Work task –
Since only the written part is wanted, repeat the records exactly and omit the pictures.
= Beginning of Section =
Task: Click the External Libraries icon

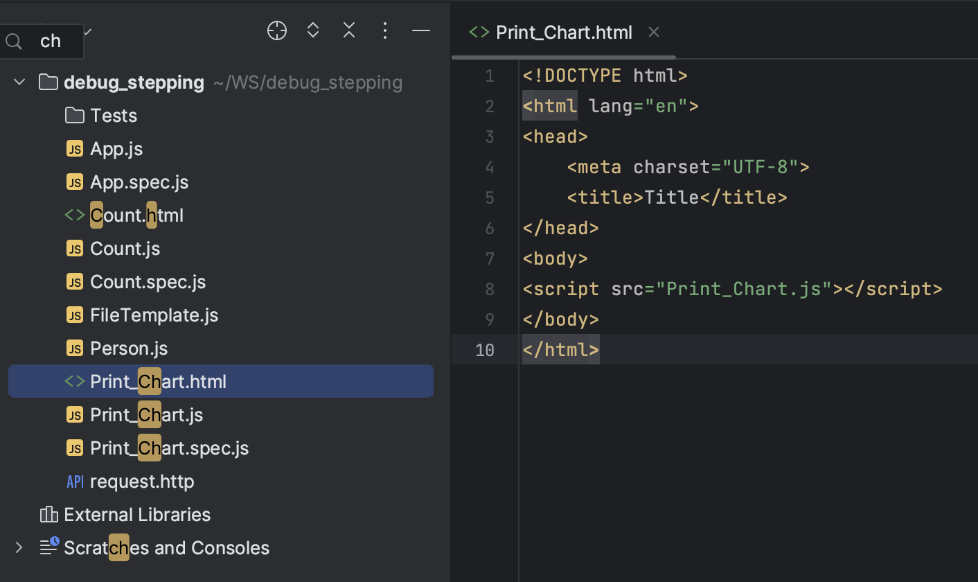Action: click(x=48, y=514)
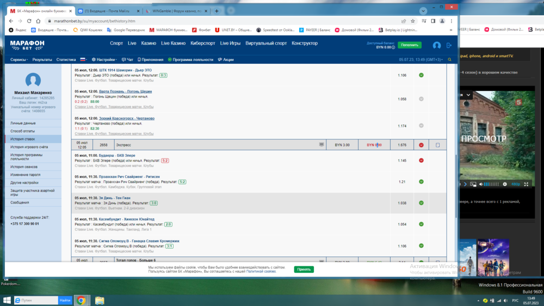The width and height of the screenshot is (544, 306).
Task: Expand the Настройки settings dropdown
Action: pyautogui.click(x=105, y=60)
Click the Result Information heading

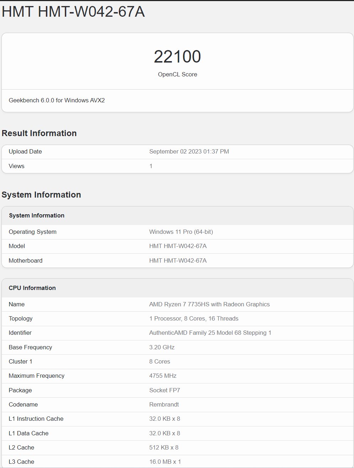39,133
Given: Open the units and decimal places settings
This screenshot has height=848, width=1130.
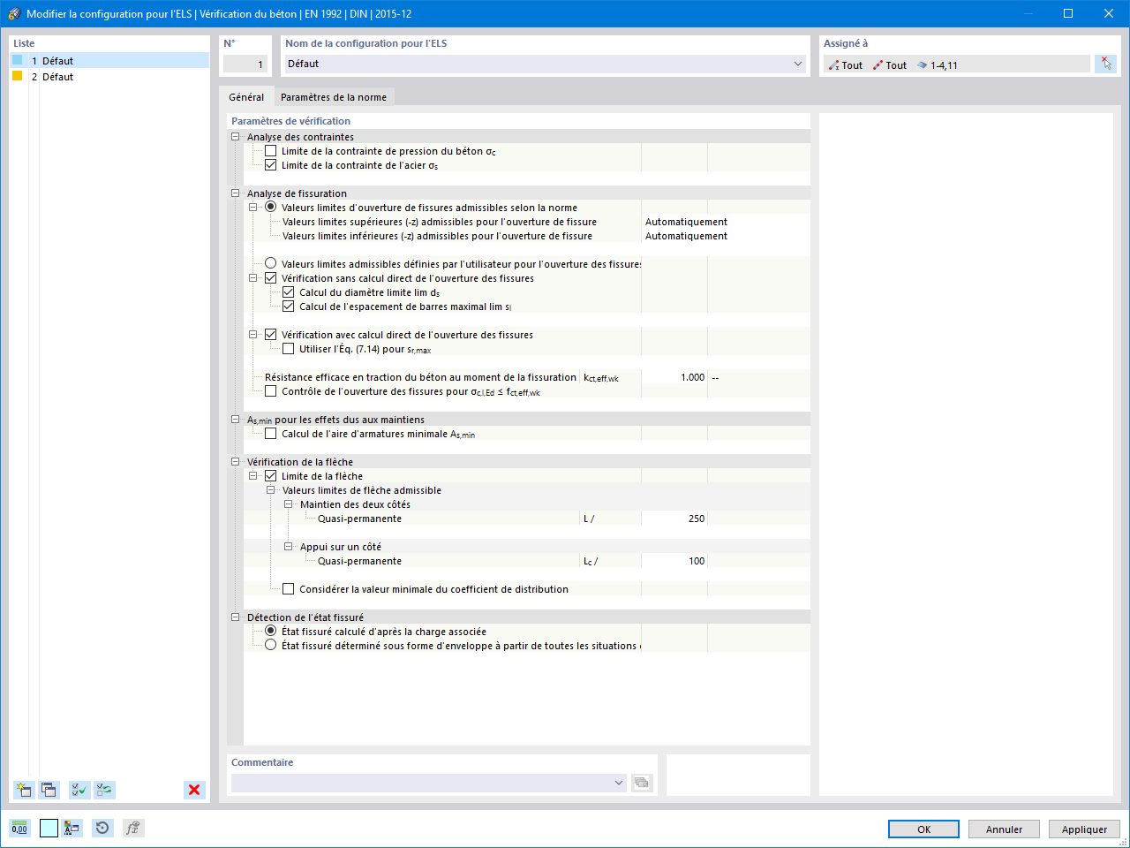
= End of Section =
Solution to the problem –
Task: Click the External Libraries icon

Action: click(x=48, y=514)
The width and height of the screenshot is (544, 306).
Task: Expand the Настройки settings dropdown
Action: pyautogui.click(x=105, y=60)
Click the Result Information heading

39,133
Given: Open the units and decimal places settings
This screenshot has height=848, width=1130.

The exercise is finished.